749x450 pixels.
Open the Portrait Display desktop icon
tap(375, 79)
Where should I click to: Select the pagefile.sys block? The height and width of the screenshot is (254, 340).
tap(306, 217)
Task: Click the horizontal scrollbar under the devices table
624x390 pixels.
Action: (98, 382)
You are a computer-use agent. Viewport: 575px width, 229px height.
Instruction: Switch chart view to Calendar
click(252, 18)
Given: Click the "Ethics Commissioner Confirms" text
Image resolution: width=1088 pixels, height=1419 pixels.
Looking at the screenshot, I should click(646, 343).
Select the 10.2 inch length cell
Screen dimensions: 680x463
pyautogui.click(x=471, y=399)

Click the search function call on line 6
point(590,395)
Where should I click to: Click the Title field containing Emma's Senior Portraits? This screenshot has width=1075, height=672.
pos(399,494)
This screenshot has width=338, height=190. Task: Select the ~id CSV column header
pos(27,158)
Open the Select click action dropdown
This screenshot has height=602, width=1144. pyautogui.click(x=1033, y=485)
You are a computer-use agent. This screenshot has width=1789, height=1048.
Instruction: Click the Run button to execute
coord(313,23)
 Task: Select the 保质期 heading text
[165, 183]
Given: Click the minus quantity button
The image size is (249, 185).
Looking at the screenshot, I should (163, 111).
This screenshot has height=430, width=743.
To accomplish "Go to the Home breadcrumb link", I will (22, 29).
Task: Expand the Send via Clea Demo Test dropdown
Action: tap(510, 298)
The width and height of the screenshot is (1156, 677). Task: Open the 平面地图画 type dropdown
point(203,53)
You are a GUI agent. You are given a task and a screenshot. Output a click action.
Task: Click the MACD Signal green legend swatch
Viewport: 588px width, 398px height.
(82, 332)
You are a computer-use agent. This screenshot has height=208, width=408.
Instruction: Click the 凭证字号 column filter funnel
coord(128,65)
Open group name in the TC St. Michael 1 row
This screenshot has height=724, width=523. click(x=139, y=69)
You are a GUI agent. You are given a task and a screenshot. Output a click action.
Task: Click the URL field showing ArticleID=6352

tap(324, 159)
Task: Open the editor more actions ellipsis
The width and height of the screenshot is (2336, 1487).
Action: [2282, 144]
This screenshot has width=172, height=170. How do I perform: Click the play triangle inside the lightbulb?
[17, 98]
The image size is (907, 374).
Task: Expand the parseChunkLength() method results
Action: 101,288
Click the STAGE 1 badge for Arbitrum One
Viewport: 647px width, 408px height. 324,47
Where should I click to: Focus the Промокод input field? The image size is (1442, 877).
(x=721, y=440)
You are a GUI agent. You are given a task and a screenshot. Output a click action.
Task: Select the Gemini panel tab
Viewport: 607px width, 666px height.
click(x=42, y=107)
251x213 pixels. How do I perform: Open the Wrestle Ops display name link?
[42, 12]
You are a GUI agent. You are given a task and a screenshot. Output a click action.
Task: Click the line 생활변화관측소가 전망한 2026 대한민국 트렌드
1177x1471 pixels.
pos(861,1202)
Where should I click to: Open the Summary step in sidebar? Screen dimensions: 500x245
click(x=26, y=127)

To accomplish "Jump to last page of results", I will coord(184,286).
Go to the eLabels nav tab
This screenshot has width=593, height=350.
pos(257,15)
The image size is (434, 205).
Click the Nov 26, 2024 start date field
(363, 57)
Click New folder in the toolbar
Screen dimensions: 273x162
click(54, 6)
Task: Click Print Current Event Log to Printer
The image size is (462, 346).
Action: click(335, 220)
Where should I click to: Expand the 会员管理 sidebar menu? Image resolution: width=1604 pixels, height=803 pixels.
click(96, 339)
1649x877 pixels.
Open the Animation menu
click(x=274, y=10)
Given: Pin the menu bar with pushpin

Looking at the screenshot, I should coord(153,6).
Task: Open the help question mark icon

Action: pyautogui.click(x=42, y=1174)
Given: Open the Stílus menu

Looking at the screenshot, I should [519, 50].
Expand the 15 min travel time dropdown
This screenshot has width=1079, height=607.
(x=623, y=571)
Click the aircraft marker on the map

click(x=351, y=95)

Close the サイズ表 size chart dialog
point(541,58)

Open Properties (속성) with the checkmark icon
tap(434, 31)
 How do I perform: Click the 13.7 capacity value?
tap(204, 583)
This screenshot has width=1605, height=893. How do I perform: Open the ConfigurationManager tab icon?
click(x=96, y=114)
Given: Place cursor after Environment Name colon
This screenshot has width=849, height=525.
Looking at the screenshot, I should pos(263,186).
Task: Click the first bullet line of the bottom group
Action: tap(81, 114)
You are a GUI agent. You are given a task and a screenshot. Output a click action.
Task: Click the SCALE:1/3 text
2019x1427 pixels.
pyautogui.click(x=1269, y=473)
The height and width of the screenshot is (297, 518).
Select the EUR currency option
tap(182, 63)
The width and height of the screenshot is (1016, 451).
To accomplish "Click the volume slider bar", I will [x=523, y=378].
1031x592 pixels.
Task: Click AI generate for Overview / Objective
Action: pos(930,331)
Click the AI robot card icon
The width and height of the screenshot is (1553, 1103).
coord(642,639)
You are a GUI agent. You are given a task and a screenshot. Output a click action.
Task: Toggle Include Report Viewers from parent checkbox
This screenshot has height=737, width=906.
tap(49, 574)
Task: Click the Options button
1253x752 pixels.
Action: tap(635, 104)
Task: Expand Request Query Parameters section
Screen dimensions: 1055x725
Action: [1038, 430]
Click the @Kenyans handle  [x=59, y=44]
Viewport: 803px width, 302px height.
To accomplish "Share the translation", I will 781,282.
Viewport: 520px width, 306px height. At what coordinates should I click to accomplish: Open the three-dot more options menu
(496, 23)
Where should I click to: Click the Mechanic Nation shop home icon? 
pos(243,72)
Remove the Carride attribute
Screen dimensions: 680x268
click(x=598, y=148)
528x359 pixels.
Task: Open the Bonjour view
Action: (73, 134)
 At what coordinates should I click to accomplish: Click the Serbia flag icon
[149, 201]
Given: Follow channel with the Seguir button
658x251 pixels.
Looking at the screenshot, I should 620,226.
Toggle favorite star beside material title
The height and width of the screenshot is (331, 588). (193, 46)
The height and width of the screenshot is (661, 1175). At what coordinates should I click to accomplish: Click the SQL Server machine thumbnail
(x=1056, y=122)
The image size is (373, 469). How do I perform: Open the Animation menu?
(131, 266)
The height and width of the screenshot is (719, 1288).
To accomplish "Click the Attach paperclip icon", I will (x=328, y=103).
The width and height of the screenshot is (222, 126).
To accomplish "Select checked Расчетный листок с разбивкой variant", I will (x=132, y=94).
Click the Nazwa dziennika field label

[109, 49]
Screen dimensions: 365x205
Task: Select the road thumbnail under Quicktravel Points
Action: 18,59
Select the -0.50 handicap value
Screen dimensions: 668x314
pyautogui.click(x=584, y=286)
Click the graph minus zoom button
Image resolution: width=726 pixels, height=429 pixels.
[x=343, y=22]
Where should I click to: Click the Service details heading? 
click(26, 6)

◆ ◆ ◆ ◆ ◆

REQUIREMENT:
Please quote the records above word for word, from the line containing "Click New folder in the toolbar" through the line containing "Action: pyautogui.click(x=42, y=1174)".

EXERCISE ANSWER:
Click New folder in the toolbar
Screen dimensions: 273x162
click(54, 6)
Task: Click Print Current Event Log to Printer
The image size is (462, 346).
Action: click(335, 220)
Where should I click to: Expand the 会员管理 sidebar menu? Image resolution: width=1604 pixels, height=803 pixels.
click(96, 339)
1649x877 pixels.
Open the Animation menu
click(x=274, y=10)
Given: Pin the menu bar with pushpin

Looking at the screenshot, I should coord(153,6).
Task: Open the help question mark icon

Action: pyautogui.click(x=42, y=1174)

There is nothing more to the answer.